Portsmouth’s X-326 Process Building.

NDA technicians perform the systematic monitoring approach.

PIKETON, Ohio – An alternative approach to determine how much remaining uranium is in piping and equipment should reduce time safely preparing the EM Portsmouth Gaseous Diffusion Plant’s three massive process buildings for demolition.

   Original plans called for traditional quantitative nondestructive assay (NDA) measurements of all process equipment and piping. But Fluor-BWXT Portsmouth (FBP), EM’s D&D contractor, proposed the systematic monitoring approach, which provides the same level of assurance that the deactivation and decommissioning (D&D) can be safely completed, while saving considerable time. 

   Successfully deployed in D&D of the K-25 Building at Oak Ridge, the systematic monitoring approach uses gamma-ray scans to determine which piping contains uranium levels significantly below pre-determined conservative limits. Piping that falls below those limits may be left in the building for demolition, and quantitative NDA measurements will not be needed.

   “Where appropriate to use, this new approach saves considerable project resources,” said FBP Nuclear Safety and Engineering Director Heatherly Dukes.

   The 30-acre X-326 Process Building processed millions of pounds of uranium from the 1950s until 2001. Although equipment was cleaned, the process gas components that produced enriched uranium for national defense and commercial power generation still contain small amounts of residual uranium.

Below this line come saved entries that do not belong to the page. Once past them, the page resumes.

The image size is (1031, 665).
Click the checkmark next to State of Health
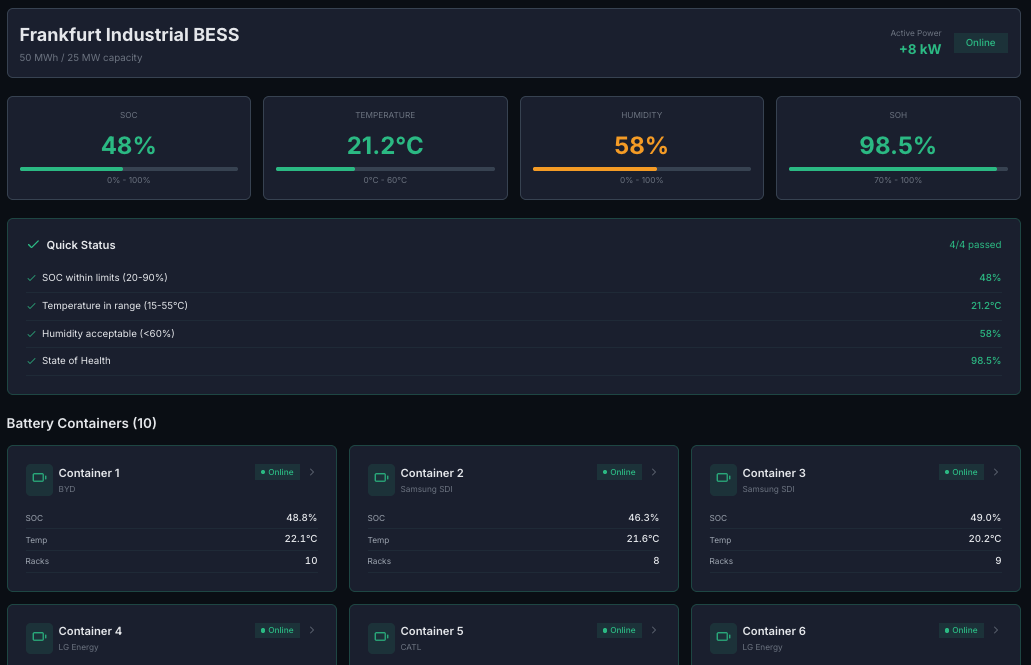[x=33, y=360]
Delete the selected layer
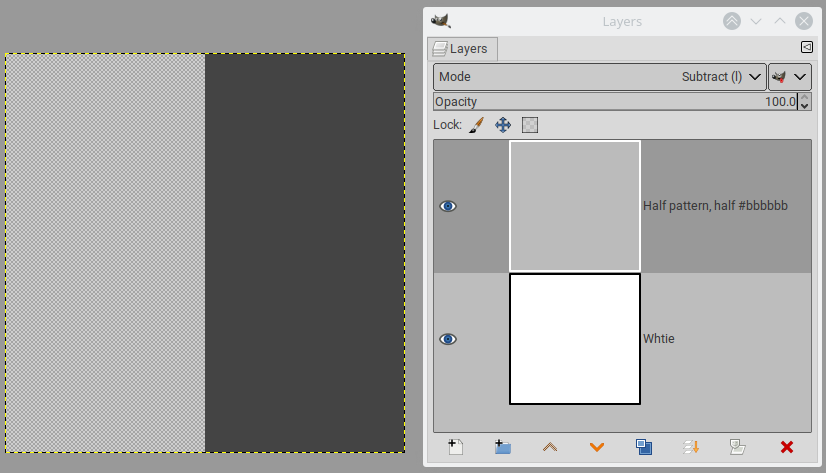This screenshot has height=473, width=826. [x=787, y=447]
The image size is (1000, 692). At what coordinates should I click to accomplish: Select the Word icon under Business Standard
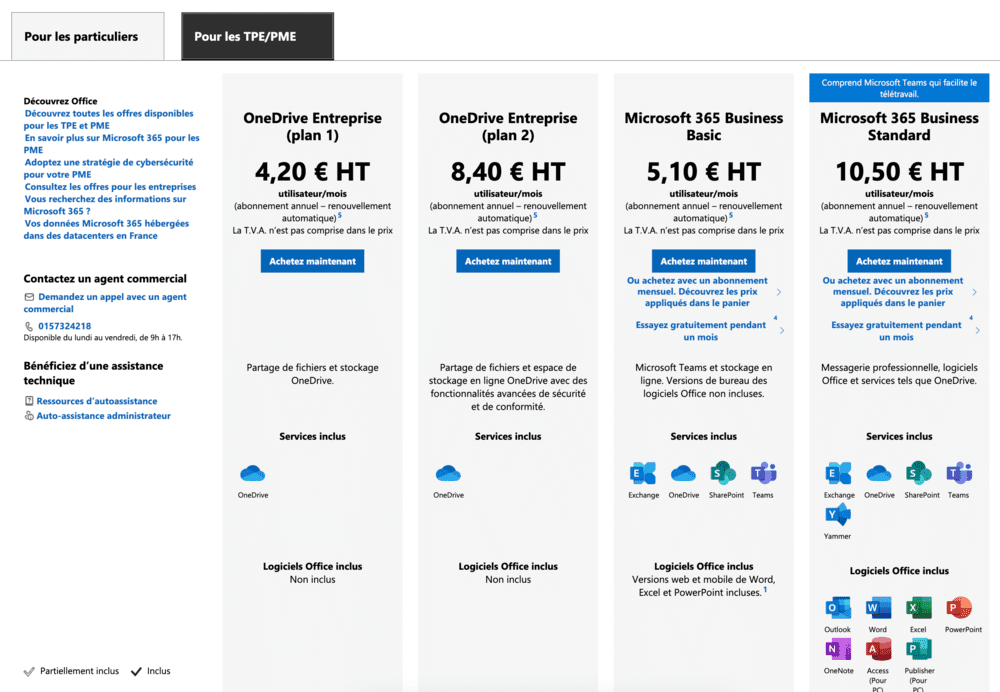click(877, 607)
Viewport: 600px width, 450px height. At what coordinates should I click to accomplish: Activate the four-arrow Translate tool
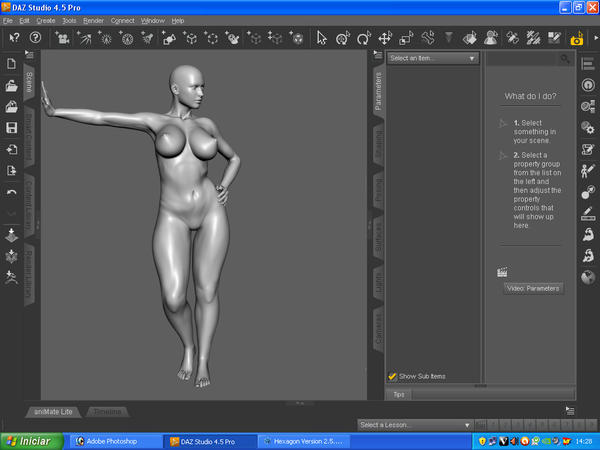point(384,38)
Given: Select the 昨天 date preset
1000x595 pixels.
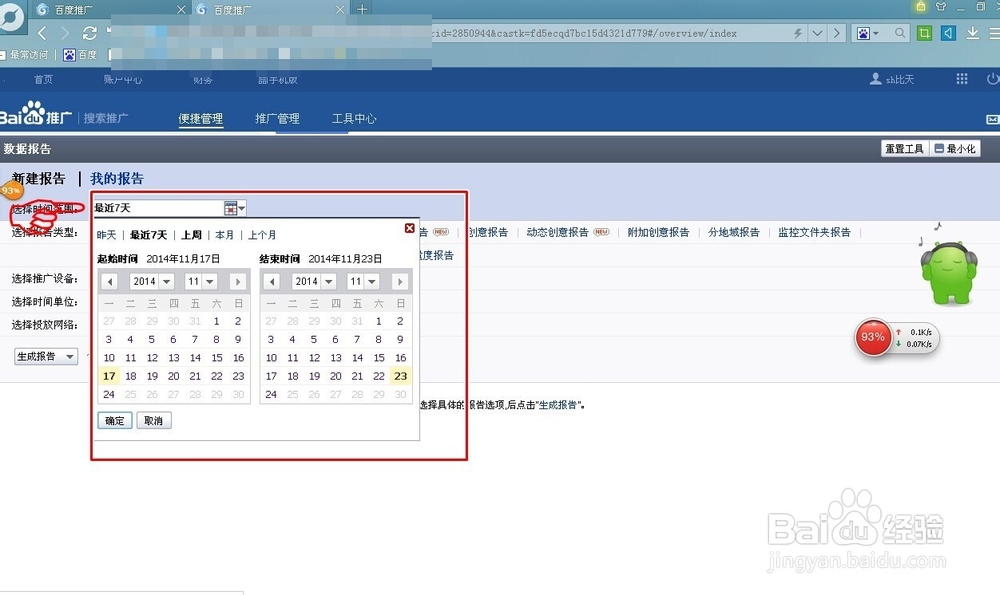Looking at the screenshot, I should [104, 235].
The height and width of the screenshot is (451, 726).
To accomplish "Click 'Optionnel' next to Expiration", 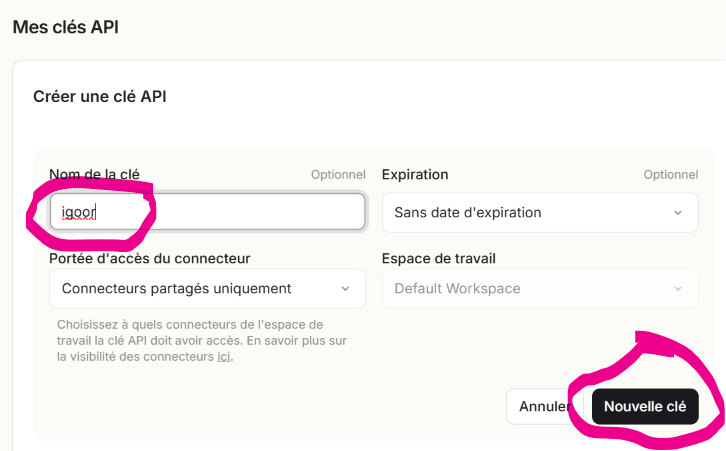I will [x=671, y=175].
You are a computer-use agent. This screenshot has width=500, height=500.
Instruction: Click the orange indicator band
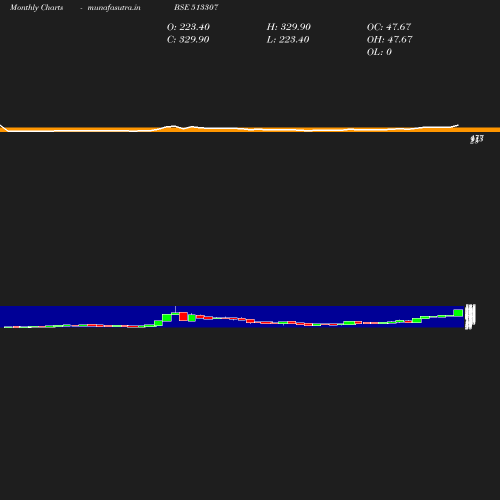pyautogui.click(x=250, y=130)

   Almost all of the X-326 converters, compressors, and coolers have now been removed and shipped off site, but more than a hundred miles of process piping and thousands of pieces of support equipment remain in the building. The remaining items, along with surface contamination, will be characterized and surveyed before the building can be demolished to ensure nuclear criticality safety.

   Testing showed the gamma-ray scans are effective in identifying uranium deposits in piping. More complex components, such as valves and expansion joints, will still be measured using traditional NDA measurement methods. To provide additional confidence, additional sections of piping are selected for traditional quantitative measurements. These measurements will be used to further verify the effectiveness of the scans.

   Federal Project Director Jud Lilly said EM is encouraged by the alternative approach.

   “FBP first got their arms around the NDA process and the quality requirements, then FBP developed, demonstrated, and verified a more efficient approach to performing some of this work while still meeting those same quality requirements,” he said.

   Lilly added that the project hopes the systematic monitoring approach can be implemented in other areas to maintain quality requirements and improve efficiency.